**About this task:**
Could you restate, exactly and with nothing added, the lines from the start of the data through the line that holds "Given: Insert a link using toolbar icon", leaving the pictures out?
================================
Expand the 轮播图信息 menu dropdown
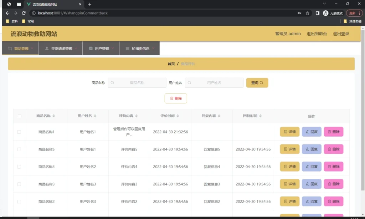The width and height of the screenshot is (365, 219). point(139,48)
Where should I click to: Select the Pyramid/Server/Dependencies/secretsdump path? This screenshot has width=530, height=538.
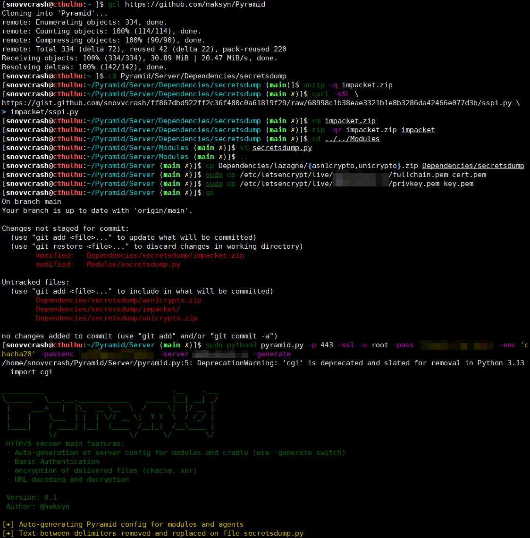pos(203,76)
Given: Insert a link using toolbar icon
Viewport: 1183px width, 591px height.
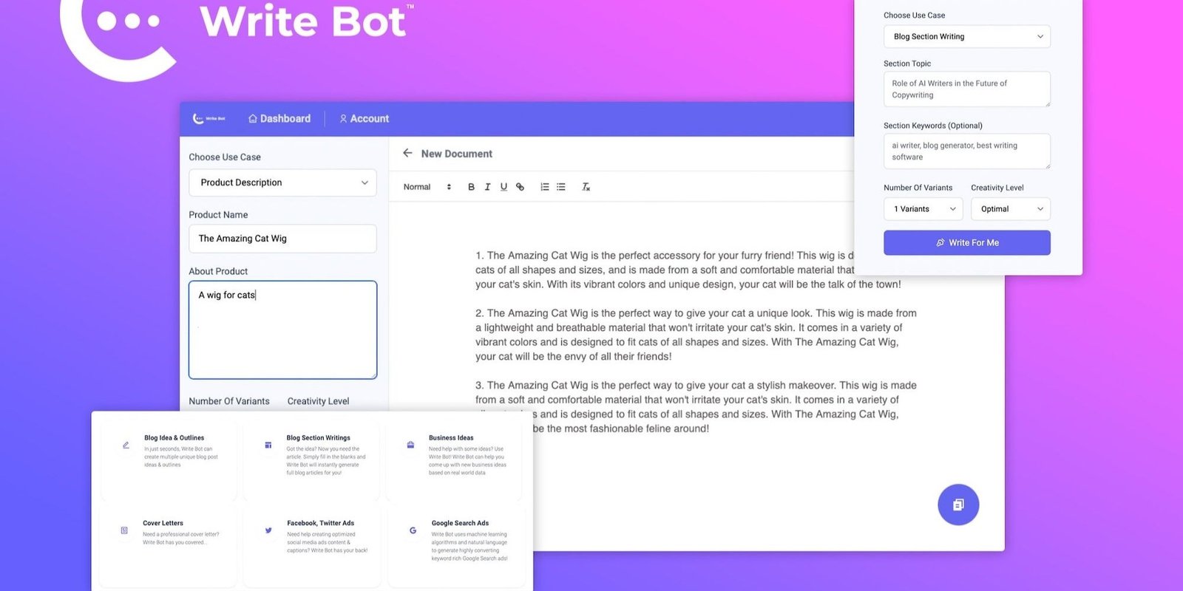Looking at the screenshot, I should (520, 187).
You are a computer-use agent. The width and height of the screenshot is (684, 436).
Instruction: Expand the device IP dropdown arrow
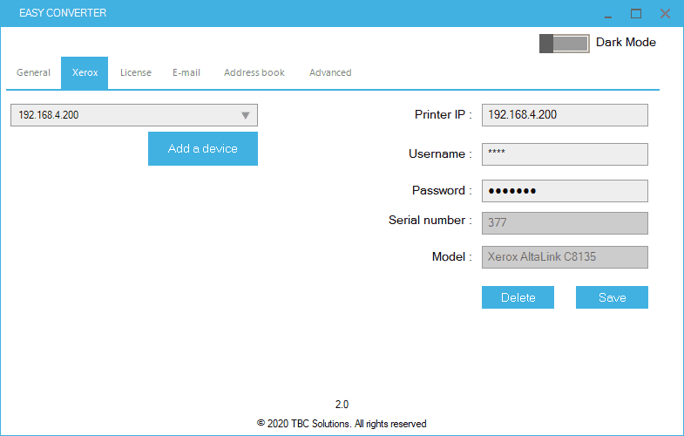(x=245, y=115)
================================
**Worked solution:**
Expand the 轮播图信息 menu dropdown
The width and height of the screenshot is (365, 219). point(139,48)
Where should I click to: Select the Pyramid/Server/Dependencies/secretsdump path? This screenshot has width=530, height=538.
pos(203,76)
Given: Insert a link using toolbar icon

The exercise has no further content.